=== Begin Enclosure ===

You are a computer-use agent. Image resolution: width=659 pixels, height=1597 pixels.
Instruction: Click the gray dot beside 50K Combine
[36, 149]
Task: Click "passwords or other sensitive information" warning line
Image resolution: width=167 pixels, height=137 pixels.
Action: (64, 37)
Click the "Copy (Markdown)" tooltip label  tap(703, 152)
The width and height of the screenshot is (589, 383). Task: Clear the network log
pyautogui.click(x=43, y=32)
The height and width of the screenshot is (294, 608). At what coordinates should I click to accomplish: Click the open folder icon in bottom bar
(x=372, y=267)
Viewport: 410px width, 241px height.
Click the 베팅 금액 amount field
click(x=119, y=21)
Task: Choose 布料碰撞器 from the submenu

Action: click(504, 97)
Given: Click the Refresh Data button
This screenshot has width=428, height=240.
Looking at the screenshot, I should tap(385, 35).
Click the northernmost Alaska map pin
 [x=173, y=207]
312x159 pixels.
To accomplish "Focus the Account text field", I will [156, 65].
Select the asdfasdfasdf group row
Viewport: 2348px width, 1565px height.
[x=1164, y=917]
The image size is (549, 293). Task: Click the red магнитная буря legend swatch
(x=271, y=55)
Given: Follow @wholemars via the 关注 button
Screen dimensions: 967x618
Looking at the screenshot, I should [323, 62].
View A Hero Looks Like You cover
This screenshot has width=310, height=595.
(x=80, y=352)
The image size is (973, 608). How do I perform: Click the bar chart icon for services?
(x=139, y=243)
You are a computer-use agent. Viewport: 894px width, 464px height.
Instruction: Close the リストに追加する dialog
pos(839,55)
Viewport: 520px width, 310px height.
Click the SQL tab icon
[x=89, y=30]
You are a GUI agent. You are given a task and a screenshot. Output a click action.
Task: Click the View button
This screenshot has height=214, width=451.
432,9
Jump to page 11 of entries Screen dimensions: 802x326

=== End Enclosure ===

_TASK ITEM_
All lines with the word "computer" are needed; pull them from the entries and copy each.

_RESULT OF THIS TASK_
You are a computer-use agent. Image resolution: width=659 pixels, height=1597 pixels.
You are a computer-use agent. Viewport: 894px width, 464px height.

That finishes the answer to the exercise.